Given data |
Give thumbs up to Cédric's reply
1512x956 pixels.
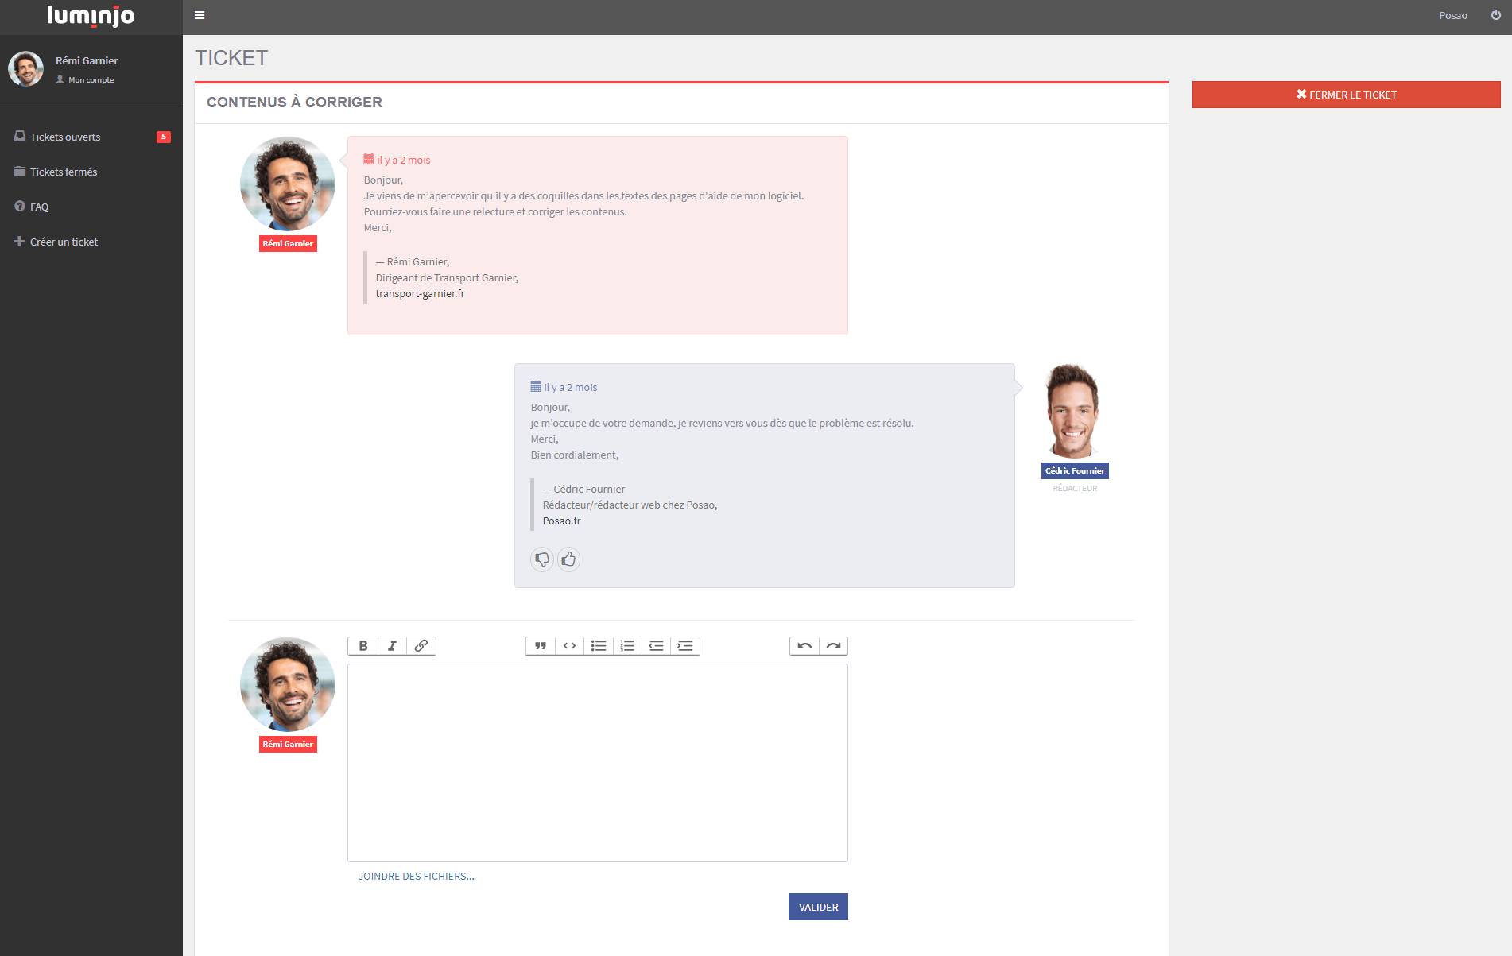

...

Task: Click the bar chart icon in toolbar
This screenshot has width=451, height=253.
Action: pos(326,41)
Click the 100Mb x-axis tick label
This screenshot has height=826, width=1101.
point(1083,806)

Work task |
Begin at the line above that has "Give thumbs up to Cédric's reply" and stop after the line that has "1512x956 pixels.", copying each line exactly and adding nothing else.

Response to the task |
Give thumbs up to Cédric's reply
1512x956 pixels.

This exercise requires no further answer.